Yann Ponty has been a senior researcher since 2020. He is responsible for the AMIBio team of the Computer Science Laboratory of the Ecole Polytechnique, where he has been conducting research in bioinformatics since his admission to the CNRS in 2009. He discovered RNA bioinformatics during his thesis and defended in 2006 at the University of Paris-Saclay. He developed original algorithmic methods for folding prediction according to the thermodynamic or kinetic principles, the research in structured RNA in genomes and the design of functional RNAs. His works are inspired, on the one hand, by algorithmic techniques, including dynamic programming and parameterized algorithms, and, on the other hand, by enumerative and analytical combinatorics through the random generation and analysis of algorithms on average. During his spare time, he teaches RNA bioinformatics in training courses for the Master’s in Bioinformatics at Paris-Saclay and Sorbonne University.

Vladimir Reinharz has been a professor at the University of Quebec in Montreal and a member of the Laboratory of Algebra, Combinatorics and Mathematical Computing since 2020. He has been conducting research in bioinformatics since his thesis in 2015 at McGill. He develops algorithmic methods to understand the relationship between sequence, structure and function in RNA, as well as the evolution and modularity of its three-dimensional structure. To this end, he uses various techniques and representations, from dynamic programming and integer programming including graphs. He teaches bioinformatics at all levels.

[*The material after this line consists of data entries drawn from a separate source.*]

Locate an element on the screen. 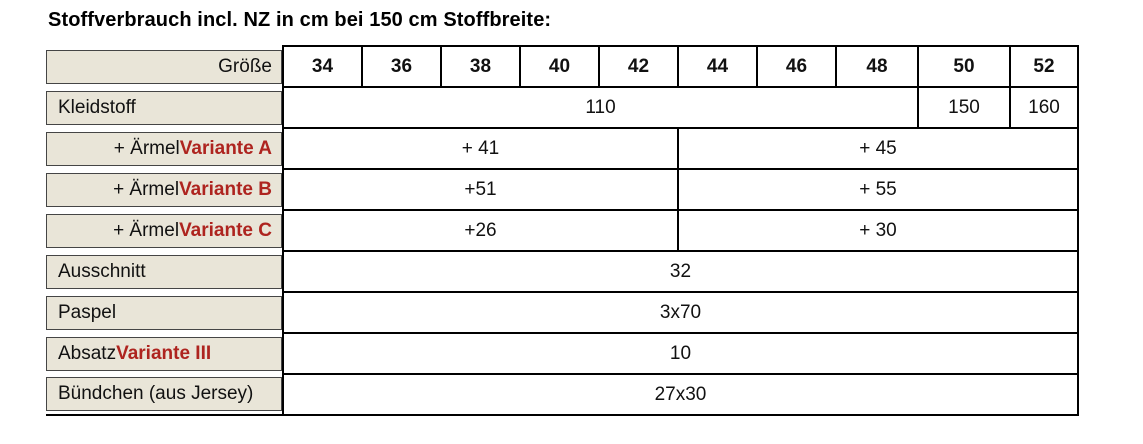 This screenshot has height=444, width=1143. row-label-variant: Variante III is located at coordinates (164, 353).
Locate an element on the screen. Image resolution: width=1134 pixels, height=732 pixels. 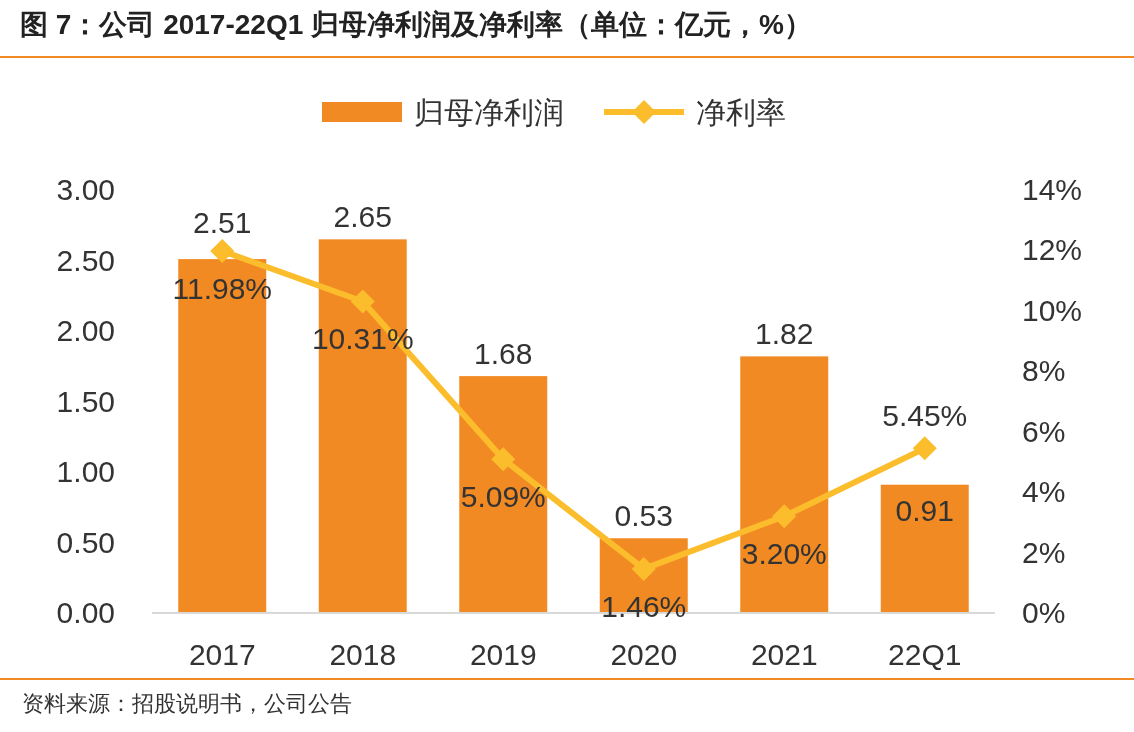
y-tick-label: 0.00 is located at coordinates (86, 612).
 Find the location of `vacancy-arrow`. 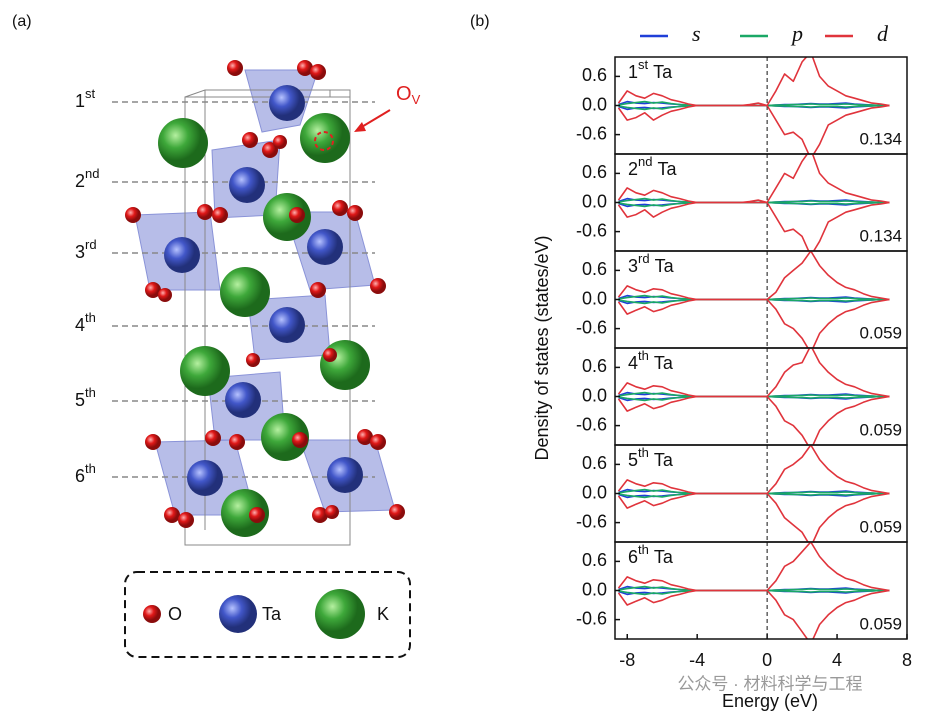

vacancy-arrow is located at coordinates (375, 119).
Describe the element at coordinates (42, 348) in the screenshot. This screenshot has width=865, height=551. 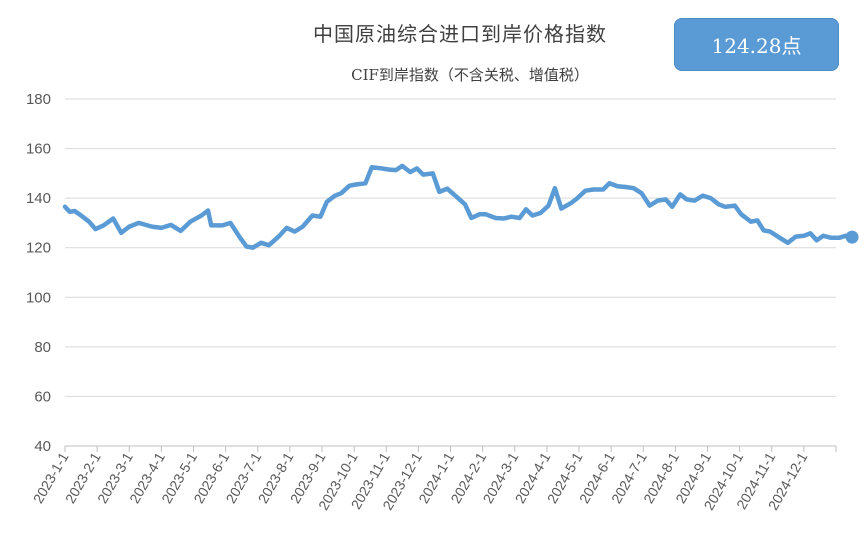
I see `y-tick-label: 80` at that location.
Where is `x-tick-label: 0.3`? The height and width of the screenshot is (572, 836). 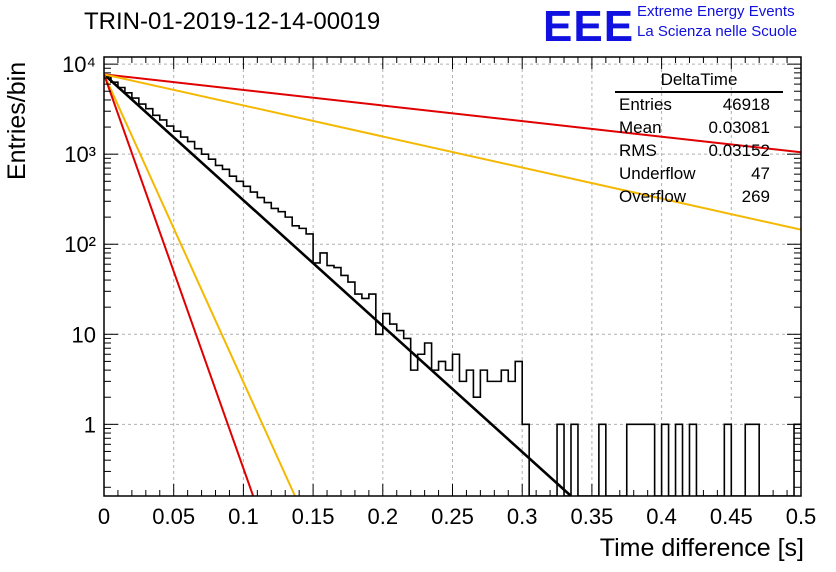 x-tick-label: 0.3 is located at coordinates (522, 516).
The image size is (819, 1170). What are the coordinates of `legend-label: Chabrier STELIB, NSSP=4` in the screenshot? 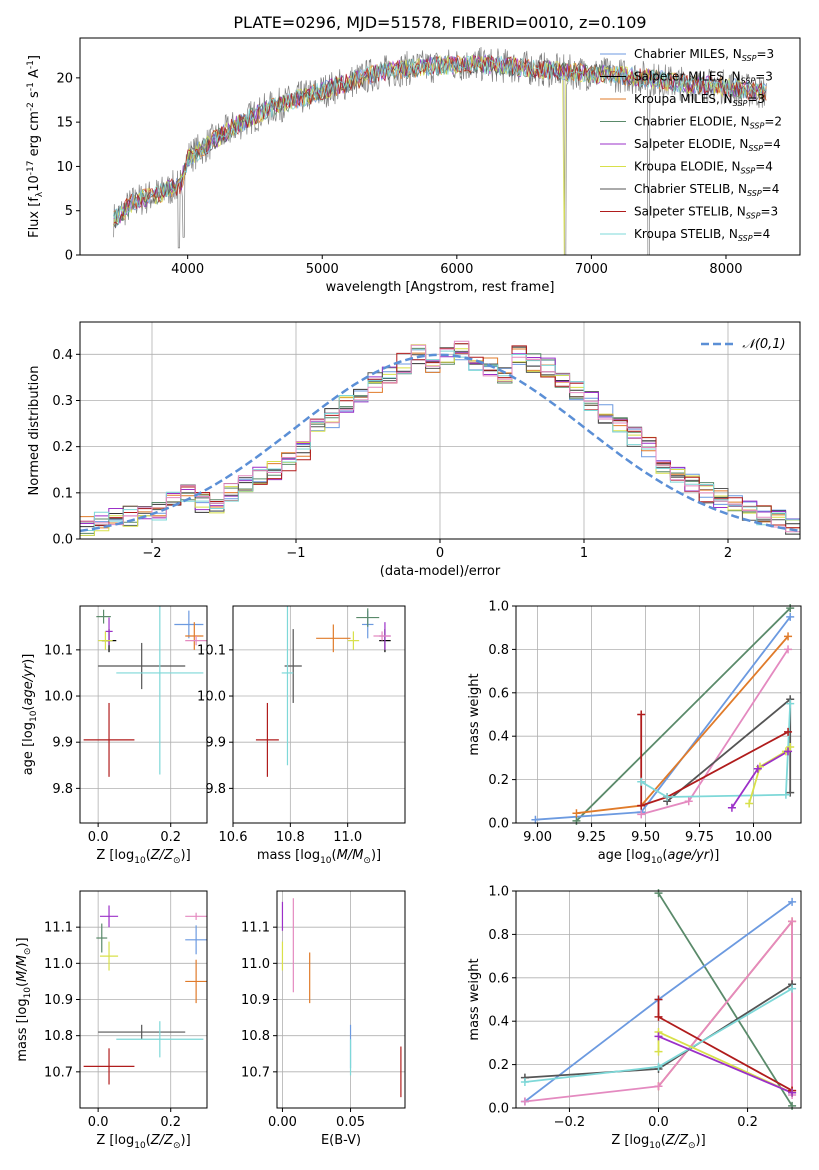 It's located at (706, 190).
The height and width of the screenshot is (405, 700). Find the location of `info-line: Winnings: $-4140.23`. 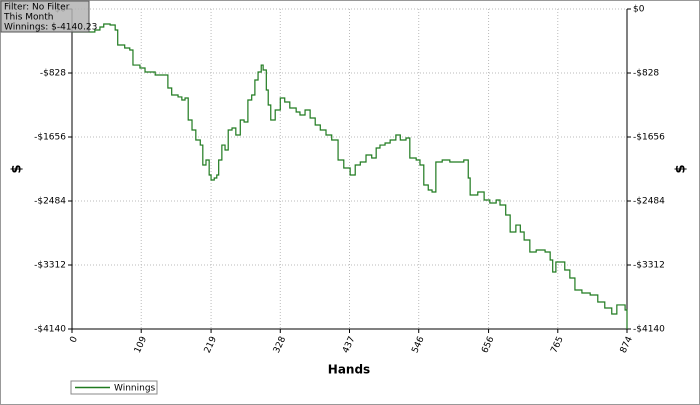

info-line: Winnings: $-4140.23 is located at coordinates (50, 28).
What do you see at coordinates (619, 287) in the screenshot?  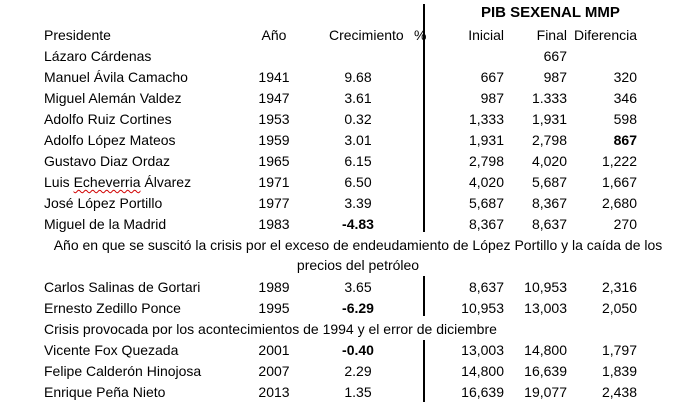 I see `difference-value: 2,316` at bounding box center [619, 287].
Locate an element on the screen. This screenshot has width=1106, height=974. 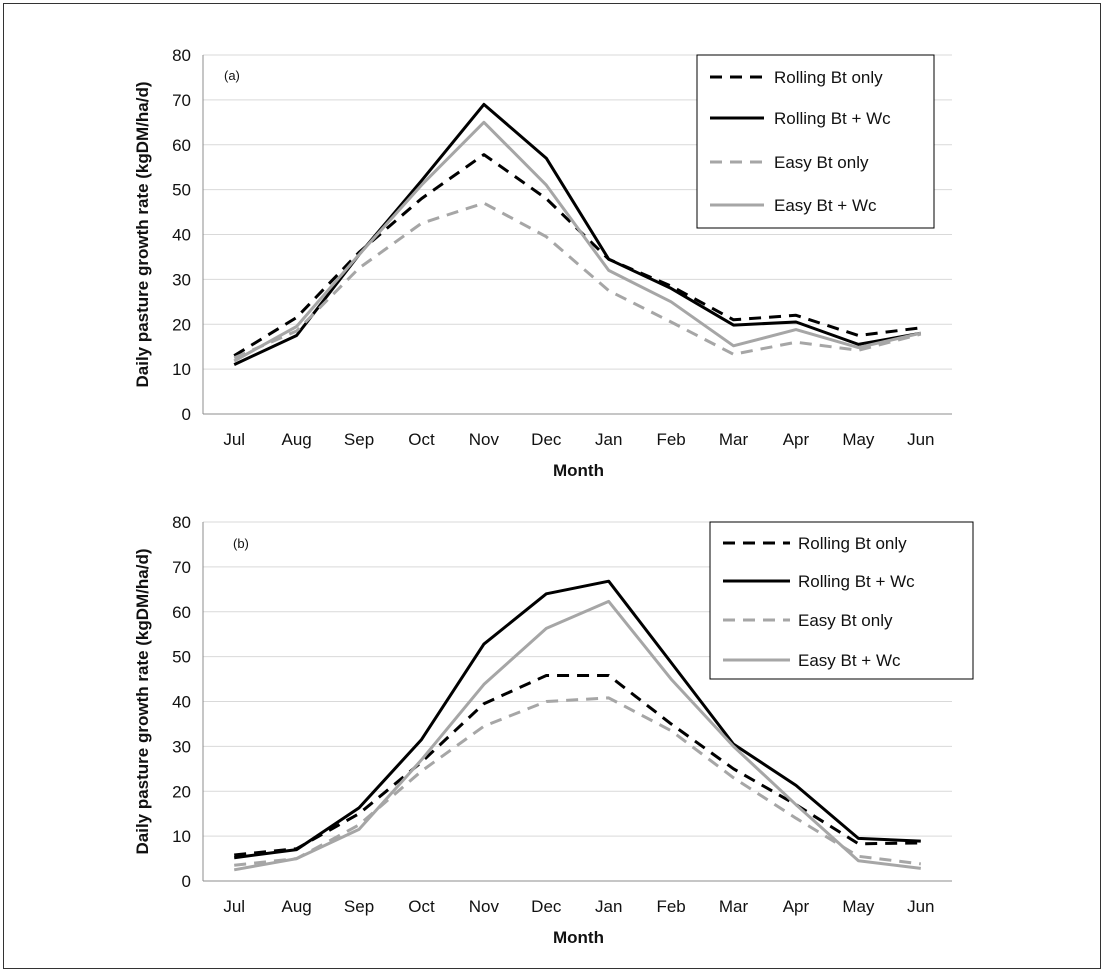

Mikaël Salson has been a lecturer in computer science at the University of Lille since 2010. He defended a thesis on full-text compressed indexes. He then developed with his colleagues algorithmic methods and software programs for the analysis of high-throughput sequencing data (RNA-Seq, V(D)J recombinations, microRNAs, etc.) or for their indexation (V(D)J recombinations, sequencing datasets). He is also responsible for the first year of the master’s degree in bioinformatics in Lille.